Given request
Rewrite the records below, replacing "checkbox" with "check box" and leaving everything else the same. Omit the pictures.

# START OF Raw data

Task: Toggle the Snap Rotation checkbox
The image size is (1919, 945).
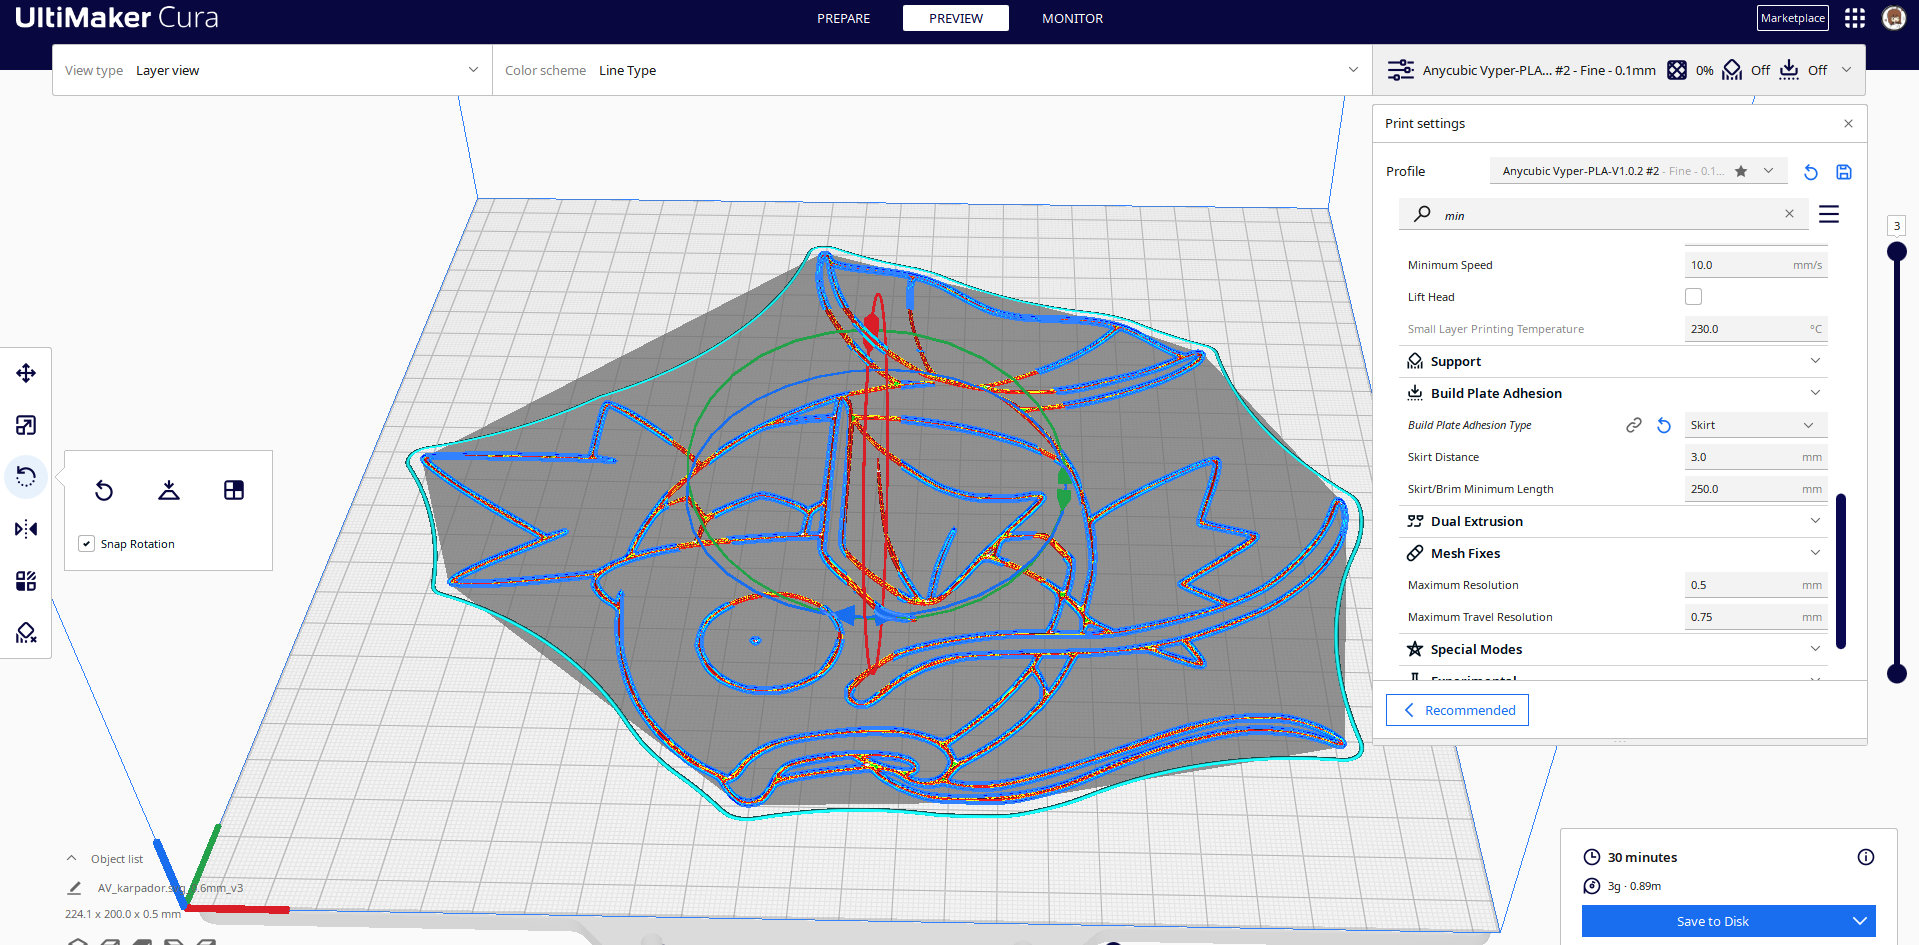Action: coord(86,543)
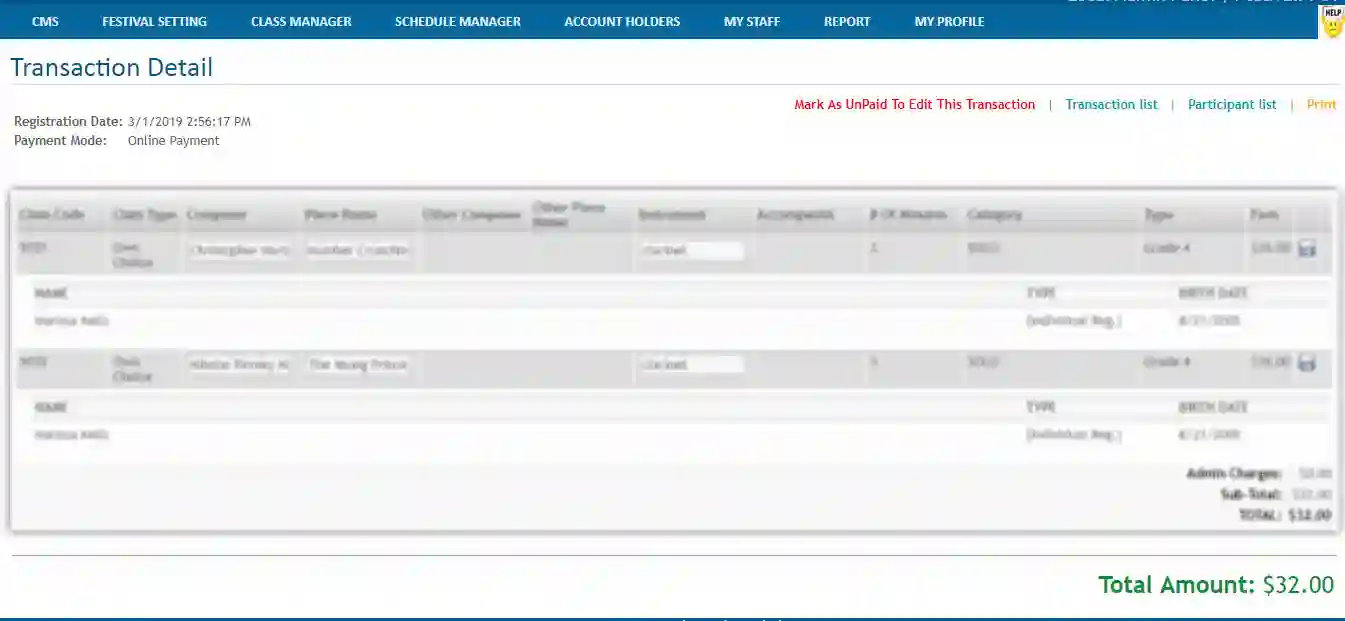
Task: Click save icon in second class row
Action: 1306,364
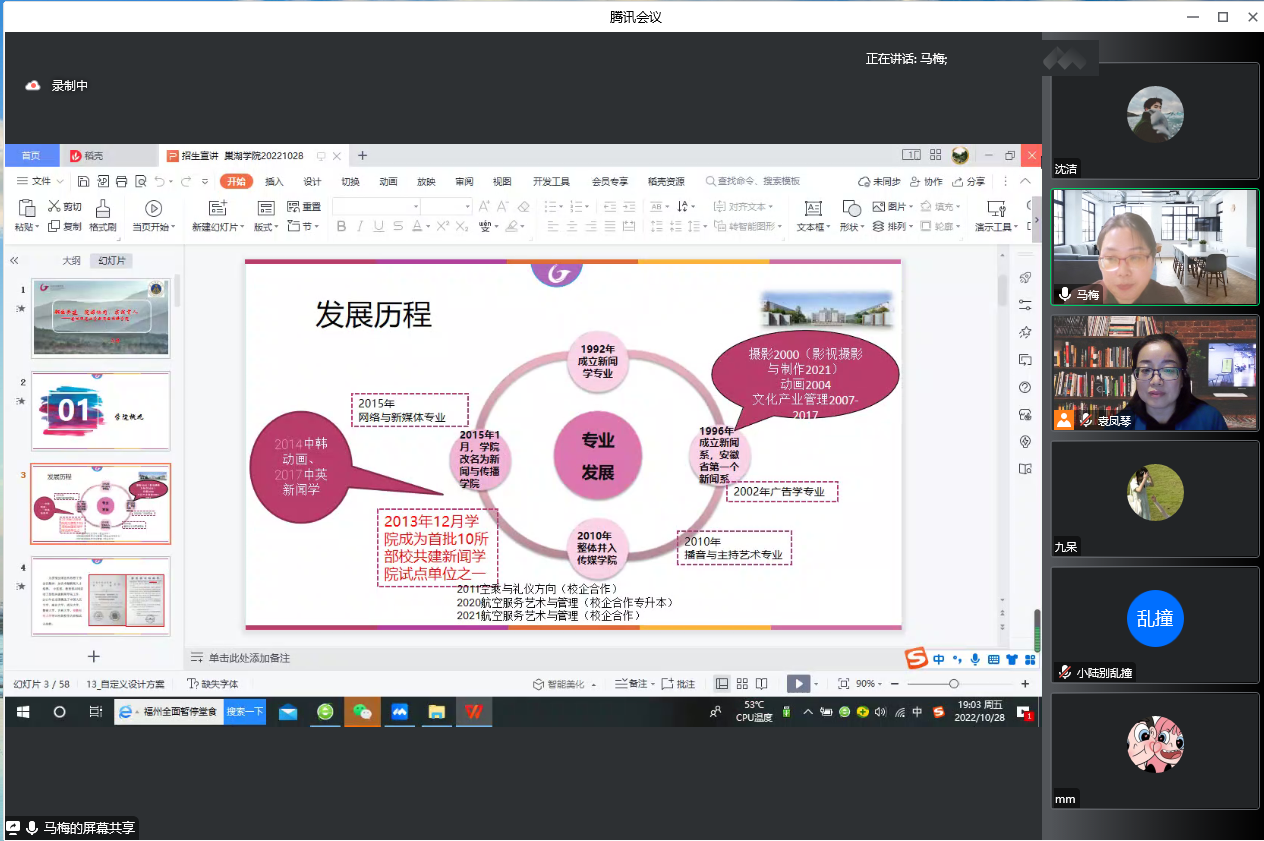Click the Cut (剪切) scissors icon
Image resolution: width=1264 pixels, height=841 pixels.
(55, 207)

# END OF Raw data

Result
Task: Toggle the Snap Rotation check box
The image size is (1919, 945).
Action: coord(86,543)
Task: Click save icon in second class row
Action: 1306,364
Click the Cut (剪切) scissors icon
Image resolution: width=1264 pixels, height=841 pixels.
(55, 207)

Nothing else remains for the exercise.